7. I have one short meeting with the librarian about two weeks before the event. We go over room setup, book sales, and any last-minute details.

That’s it for the planning. At the event you’ll want to arrive a bit early to greet people and get the volunteers set up with the books. Be sure that prices for the books are very visible. I ask my poets to use straight dollar amounts so no one has to mess with silver change. All the cookies get put in the kitchen until the reading is over.

I use alphabetical order for the reading. I begin with a welcome to the audience. Then I introduce each poet by name. She gets up and reads at the podium. The mic is set up there. About halfway through we take a 10-minute break.
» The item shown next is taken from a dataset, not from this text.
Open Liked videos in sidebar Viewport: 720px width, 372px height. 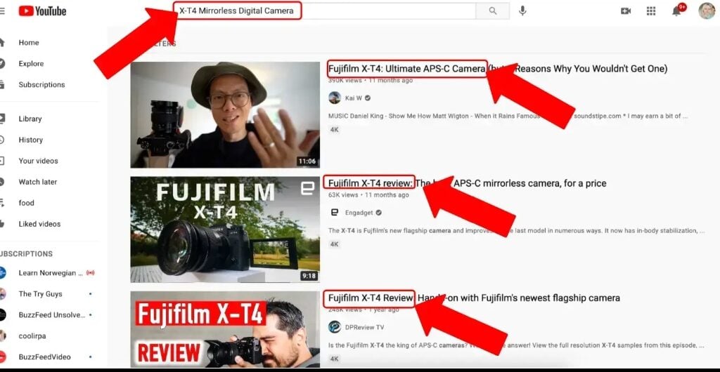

Caution: Don’t let the break go much over that or you will lose some people. Then we go through the remaining poets. Throughout the reading I remind everyone that books are available for sale and signing.

After the reading, the bakers get their cookies and put them on the table at the back of the reading room. Chairs are moved up to allow poets and visitors to circulate. There’s lots of good conversation during this time and lots of good cookies are eaten. There’s also a table set up at the front of the room where poets and visitors can put out fliers, postcards, notices of workshops, etc. (Nothing for sale there.)
That’s it! The event runs from 1:00 - 4:00. We leave well nourished with poetry, cookies, and girl talk.

Let me know if you decide to do a similar event. I hope you do.